Inflows into India-linked ETFs set to smash 2014 record

By Bansari Mayur Kamdar

(Reuters) – Inflows into U.S.-listed exchange traded funds (ETFs) tracking Indian stocks were set for their best year on record, as the country’s consistent economic growth and surging population drew in investors hunting for an alternative to China.

Net inflows for the year till October in India-focused ETFs reached $2.4 billion, dwarfing the last two years.

That was significantly higher than the $2 billion in net inflows by October in 2014, the year net buys into India-linked ETFs peaked.

“India is still in those early stages (of growth), so you can ride that proverbial train towards infrastructure dynamic for 10 or 20 years,” said Jeff Weniger, head of equity strategy at WisdomTree Asset Management.

“It straddles both worlds, where you’ve got an English-speaking democracy and it is humongous.”

According to a Reuters poll, India’s economy is likely to expand at a rate of 6.3% for the current financial year and the next, after data showed growth of 7.8% on an annual basis in April-June.

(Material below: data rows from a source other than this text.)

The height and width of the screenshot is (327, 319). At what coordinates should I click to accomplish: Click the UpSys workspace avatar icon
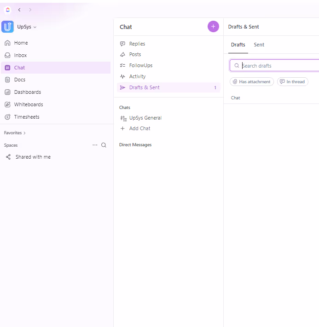(x=8, y=27)
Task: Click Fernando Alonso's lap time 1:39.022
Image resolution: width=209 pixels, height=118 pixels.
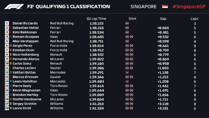Action: [x=96, y=59]
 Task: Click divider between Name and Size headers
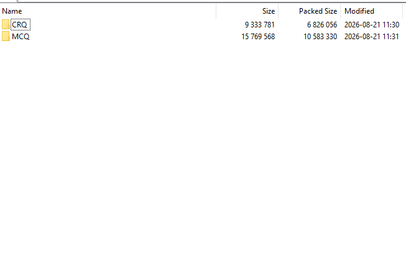(x=216, y=11)
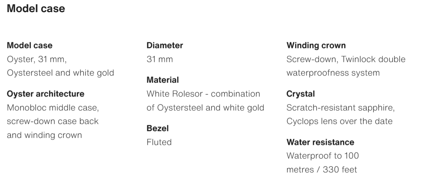Screen dimensions: 447x183
Task: Click the screw-down case back line
Action: coord(53,121)
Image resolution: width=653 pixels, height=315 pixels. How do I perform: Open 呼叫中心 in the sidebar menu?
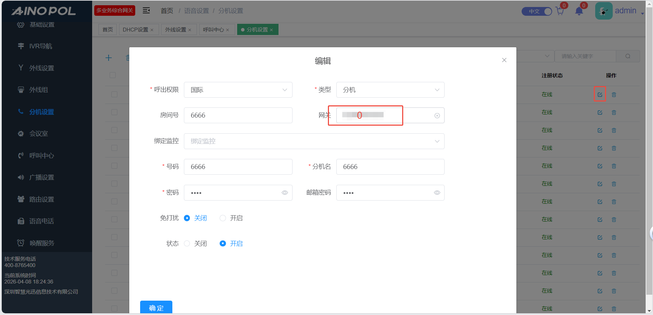[41, 155]
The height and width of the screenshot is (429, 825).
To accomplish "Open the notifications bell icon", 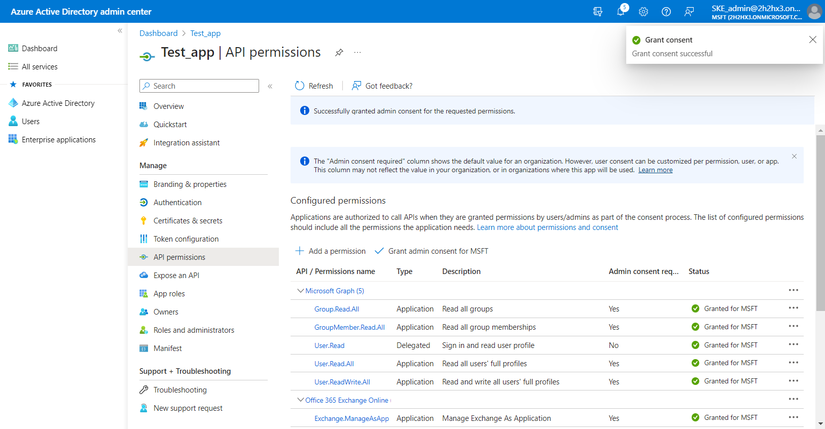I will click(621, 12).
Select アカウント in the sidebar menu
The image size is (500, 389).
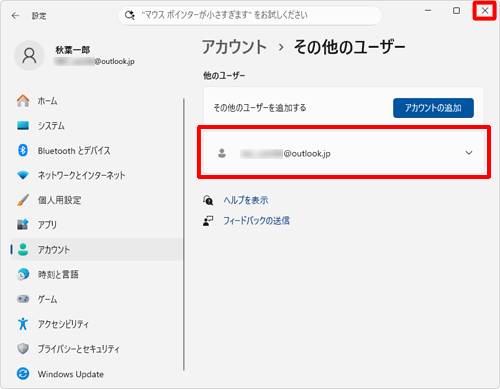point(97,249)
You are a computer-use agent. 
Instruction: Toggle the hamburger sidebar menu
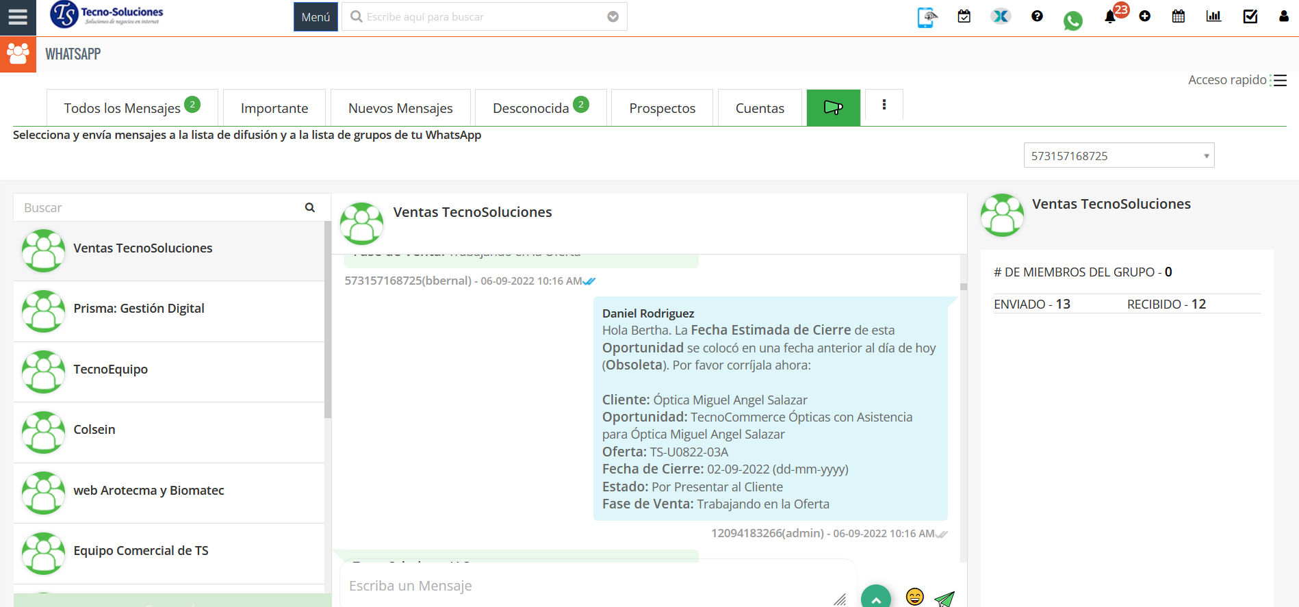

India’s NSE Nifty 50 index has gained 7.2% so far this year, compared with the 1.3% rise in the MSCI emerging markets stocks index and the 13.5% gain on U.S. benchmark S&P 500 index.

Among the U.S.-listed India ETFs, the iShares MSCI India Small-Cap ETF, with net assets of $468.39 million according to Lipper data, has outperformed so far this year, up 22.6%.

Meanwhile, net inflows this year have been dominated by the $1.37 billion WisdomTree India Earnings ETF and the $5.89 billion iShares MSCI India ETF.

Weniger said Indian funds have also benefited from JPMorgan’s plans to include the country’s local bonds in its widely tracked emerging market debt index, a move that could bring $23 billion worth of inflows, according to Indian Finance Minister Nirmala Sitharaman.

Investors are also looking to diversify their emerging markets portfolio amid worries about economic growth in China and Sino-U.S. tensions. China’s blue-chip CSI300 Index has declined 6.2% year-to-date.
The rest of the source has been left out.